Arnn essentially says the following: Article V of the Constitution is ineffective to protect individual sovereignty. It’s hard for the people to safely amend the Constitution. The state power to call a convention to amend the Constitution is dangerous–delegates will abuse and misuse the convention and cause harm to the laws of this nation. It’s far too hazardous to our safety to allow the general populace to have a say. After all, we have Congress. Let’s just focus on creating better laws, electing better senators and representatives, and passing limiting laws on the federal government.
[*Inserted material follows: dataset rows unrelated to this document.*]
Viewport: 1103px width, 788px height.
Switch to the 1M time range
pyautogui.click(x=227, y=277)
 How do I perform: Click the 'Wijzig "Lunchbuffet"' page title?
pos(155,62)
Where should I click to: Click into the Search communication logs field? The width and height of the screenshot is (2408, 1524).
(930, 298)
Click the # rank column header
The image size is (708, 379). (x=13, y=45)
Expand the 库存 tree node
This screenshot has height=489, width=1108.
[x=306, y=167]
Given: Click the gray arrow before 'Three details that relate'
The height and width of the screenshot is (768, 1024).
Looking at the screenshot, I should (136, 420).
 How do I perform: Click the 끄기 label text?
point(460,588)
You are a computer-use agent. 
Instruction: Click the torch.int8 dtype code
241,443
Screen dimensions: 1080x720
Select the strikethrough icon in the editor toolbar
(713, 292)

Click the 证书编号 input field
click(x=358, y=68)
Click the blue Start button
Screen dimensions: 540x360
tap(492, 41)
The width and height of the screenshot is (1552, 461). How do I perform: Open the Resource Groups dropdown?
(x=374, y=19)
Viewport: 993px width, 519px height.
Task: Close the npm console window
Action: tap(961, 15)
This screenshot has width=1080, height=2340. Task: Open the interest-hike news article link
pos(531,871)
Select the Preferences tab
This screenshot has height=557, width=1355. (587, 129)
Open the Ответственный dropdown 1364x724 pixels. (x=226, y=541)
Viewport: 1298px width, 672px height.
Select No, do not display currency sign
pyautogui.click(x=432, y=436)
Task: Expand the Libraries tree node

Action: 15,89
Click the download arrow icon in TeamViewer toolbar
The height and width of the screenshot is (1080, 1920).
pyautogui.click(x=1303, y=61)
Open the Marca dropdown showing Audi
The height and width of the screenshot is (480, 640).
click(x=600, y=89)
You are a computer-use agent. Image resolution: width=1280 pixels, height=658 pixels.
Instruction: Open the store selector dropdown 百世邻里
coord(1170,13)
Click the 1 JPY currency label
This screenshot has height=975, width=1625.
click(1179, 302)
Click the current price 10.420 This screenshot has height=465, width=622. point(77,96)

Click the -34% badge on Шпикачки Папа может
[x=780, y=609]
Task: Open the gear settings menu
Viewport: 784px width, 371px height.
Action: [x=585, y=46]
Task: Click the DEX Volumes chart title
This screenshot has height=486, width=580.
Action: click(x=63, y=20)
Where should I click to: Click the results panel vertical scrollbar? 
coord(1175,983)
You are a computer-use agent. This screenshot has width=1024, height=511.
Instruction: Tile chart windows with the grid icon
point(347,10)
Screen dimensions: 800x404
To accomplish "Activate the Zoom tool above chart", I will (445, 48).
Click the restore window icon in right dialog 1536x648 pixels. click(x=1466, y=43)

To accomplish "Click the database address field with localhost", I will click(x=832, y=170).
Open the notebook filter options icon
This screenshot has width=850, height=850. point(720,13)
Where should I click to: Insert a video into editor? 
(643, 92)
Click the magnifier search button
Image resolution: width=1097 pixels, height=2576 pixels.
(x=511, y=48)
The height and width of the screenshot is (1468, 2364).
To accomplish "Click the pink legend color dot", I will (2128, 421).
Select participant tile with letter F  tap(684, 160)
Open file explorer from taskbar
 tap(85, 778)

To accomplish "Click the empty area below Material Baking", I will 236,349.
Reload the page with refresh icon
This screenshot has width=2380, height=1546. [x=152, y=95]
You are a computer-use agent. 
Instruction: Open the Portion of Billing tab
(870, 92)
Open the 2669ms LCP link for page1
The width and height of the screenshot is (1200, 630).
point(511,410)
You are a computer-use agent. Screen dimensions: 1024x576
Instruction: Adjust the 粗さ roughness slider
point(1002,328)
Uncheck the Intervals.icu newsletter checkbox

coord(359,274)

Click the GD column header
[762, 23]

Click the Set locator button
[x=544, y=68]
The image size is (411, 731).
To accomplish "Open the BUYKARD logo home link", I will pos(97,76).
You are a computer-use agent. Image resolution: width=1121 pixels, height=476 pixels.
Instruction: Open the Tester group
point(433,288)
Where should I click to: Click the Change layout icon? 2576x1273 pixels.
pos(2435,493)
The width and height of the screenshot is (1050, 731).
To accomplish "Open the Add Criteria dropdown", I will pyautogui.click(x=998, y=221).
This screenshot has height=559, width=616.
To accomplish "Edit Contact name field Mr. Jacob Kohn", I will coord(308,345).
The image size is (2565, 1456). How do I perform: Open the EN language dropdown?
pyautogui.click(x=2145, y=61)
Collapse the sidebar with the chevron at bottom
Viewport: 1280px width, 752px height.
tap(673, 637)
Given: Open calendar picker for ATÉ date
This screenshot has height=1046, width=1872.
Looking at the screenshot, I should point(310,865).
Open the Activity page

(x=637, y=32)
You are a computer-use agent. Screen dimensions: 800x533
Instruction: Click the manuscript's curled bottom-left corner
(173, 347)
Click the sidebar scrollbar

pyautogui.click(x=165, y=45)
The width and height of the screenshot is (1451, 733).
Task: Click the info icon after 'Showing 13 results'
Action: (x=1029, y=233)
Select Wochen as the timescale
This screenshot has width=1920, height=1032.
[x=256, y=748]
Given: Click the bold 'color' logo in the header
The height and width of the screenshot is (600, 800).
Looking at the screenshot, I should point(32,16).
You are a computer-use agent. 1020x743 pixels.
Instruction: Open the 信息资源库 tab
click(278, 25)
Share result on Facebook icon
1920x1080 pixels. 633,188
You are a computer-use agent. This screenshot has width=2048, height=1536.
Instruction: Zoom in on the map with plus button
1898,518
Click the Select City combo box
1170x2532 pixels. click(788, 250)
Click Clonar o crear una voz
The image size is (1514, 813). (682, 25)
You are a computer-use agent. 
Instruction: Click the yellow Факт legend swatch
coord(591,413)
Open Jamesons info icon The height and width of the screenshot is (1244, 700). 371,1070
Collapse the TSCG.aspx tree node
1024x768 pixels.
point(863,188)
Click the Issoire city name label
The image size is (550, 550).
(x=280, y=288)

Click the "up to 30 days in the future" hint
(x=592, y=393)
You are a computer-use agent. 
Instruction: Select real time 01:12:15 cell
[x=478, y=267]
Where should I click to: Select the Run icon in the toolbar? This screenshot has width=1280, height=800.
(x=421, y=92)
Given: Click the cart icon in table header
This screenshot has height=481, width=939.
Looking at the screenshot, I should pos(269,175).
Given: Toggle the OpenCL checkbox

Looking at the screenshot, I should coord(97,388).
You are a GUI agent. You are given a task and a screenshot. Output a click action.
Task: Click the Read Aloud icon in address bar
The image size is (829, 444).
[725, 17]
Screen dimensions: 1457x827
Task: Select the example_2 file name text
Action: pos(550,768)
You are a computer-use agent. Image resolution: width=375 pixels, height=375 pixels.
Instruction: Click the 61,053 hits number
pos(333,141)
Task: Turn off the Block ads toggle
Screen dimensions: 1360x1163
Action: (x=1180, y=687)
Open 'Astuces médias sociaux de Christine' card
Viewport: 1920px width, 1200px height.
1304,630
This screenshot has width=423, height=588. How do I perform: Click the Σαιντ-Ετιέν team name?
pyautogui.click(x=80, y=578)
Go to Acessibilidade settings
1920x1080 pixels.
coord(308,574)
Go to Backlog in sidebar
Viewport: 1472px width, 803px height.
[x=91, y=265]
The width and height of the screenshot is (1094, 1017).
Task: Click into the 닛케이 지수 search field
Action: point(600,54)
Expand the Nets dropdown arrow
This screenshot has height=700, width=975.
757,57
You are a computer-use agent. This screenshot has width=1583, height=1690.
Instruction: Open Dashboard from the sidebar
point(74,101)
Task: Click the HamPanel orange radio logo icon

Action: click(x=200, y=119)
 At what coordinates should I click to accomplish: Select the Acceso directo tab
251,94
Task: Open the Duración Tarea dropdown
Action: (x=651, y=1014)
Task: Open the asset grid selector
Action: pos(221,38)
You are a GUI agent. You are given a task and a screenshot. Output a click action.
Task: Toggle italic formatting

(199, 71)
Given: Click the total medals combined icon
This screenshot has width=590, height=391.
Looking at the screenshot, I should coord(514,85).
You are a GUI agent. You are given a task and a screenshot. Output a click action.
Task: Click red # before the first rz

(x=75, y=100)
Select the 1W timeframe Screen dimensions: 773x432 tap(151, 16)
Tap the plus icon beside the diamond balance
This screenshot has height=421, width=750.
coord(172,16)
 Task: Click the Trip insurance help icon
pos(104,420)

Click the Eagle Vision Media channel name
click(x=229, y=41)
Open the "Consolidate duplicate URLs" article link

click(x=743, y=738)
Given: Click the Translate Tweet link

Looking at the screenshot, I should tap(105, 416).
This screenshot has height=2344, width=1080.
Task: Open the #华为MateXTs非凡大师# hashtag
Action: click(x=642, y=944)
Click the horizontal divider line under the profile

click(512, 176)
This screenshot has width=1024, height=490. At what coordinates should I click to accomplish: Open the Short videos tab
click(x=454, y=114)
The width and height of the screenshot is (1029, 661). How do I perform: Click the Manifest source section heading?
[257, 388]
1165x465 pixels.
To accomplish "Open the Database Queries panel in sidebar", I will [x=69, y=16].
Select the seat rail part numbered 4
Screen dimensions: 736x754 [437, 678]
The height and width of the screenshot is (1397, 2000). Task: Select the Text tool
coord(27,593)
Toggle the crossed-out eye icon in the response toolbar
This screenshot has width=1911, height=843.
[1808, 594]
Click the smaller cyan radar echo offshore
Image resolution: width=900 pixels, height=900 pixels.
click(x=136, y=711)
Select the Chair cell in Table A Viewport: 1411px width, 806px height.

Do you see how counterintuitive that is? It calls into controversy much of the Right’s apprehensions about a Convention of the States.

“[Citizens for Self-Governance] works on COS because there’s no way Congress would limit itself,” DeMint said. “We want the states to come together to propose amendments and restore limits to the federal government.”

Considering last month’s omnibus spending package, these “better” elected officials do not seem interested in federal limitations either.

“The United States is a terminal patient on an unsustainable course,” DeMint said. “Calling an Article V Convention of States would be too risky not to attempt.”

While working for the Convention of States Project, I have felt the national pulse. The people have a clear message for the federal government: We meant it when we wrote the Constitution. We no longer require nor do we desire an expansion beyond the Constitution’s boundaries. We no longer require nor do we desire a rogue interpretation of the Commerce Clause. In the spirit of the Founders, the Convention of States Project seeks to restore the federal government and its exigencies to that which we had in 1791, when the Constitution became the supreme law of the land.